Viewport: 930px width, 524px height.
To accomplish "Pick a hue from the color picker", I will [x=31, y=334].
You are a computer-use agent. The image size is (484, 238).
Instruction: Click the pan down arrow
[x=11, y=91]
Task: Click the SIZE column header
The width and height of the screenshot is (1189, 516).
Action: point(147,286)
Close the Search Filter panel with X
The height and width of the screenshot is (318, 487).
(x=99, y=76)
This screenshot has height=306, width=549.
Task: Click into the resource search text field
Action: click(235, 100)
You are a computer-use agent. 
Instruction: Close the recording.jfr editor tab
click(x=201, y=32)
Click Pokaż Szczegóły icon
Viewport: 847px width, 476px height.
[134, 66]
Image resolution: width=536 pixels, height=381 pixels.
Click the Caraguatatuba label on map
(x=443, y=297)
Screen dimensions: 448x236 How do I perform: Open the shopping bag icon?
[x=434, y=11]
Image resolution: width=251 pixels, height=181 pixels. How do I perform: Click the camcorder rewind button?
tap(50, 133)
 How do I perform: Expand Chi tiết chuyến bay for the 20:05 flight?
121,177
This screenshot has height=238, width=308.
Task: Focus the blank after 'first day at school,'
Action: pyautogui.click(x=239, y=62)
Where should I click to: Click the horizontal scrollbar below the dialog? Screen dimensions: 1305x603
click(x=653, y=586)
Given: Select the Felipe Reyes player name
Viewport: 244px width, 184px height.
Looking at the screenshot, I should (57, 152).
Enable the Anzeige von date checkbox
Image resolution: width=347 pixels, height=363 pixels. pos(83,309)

▸ Work order: The full listing must be copied exactly, every line included.

▸ Written reply:
Viewport: 930px width, 524px height.
To accomplish "Pick a hue from the color picker", I will [x=31, y=334].
You are a computer-use agent. The image size is (484, 238).
Instruction: Click the pan down arrow
[x=11, y=91]
Task: Click the SIZE column header
The width and height of the screenshot is (1189, 516).
Action: point(147,286)
Close the Search Filter panel with X
The height and width of the screenshot is (318, 487).
(x=99, y=76)
This screenshot has height=306, width=549.
Task: Click into the resource search text field
Action: click(235, 100)
You are a computer-use agent. 
Instruction: Close the recording.jfr editor tab
click(x=201, y=32)
Click Pokaż Szczegóły icon
Viewport: 847px width, 476px height.
[134, 66]
Image resolution: width=536 pixels, height=381 pixels.
Click the Caraguatatuba label on map
(x=443, y=297)
Screen dimensions: 448x236 How do I perform: Open the shopping bag icon?
[x=434, y=11]
Image resolution: width=251 pixels, height=181 pixels. How do I perform: Click the camcorder rewind button?
tap(50, 133)
 How do I perform: Expand Chi tiết chuyến bay for the 20:05 flight?
121,177
This screenshot has height=238, width=308.
Task: Focus the blank after 'first day at school,'
Action: pyautogui.click(x=239, y=62)
Where should I click to: Click the horizontal scrollbar below the dialog? Screen dimensions: 1305x603
click(x=653, y=586)
Given: Select the Felipe Reyes player name
Viewport: 244px width, 184px height.
Looking at the screenshot, I should (57, 152).
Enable the Anzeige von date checkbox
Image resolution: width=347 pixels, height=363 pixels. pos(83,309)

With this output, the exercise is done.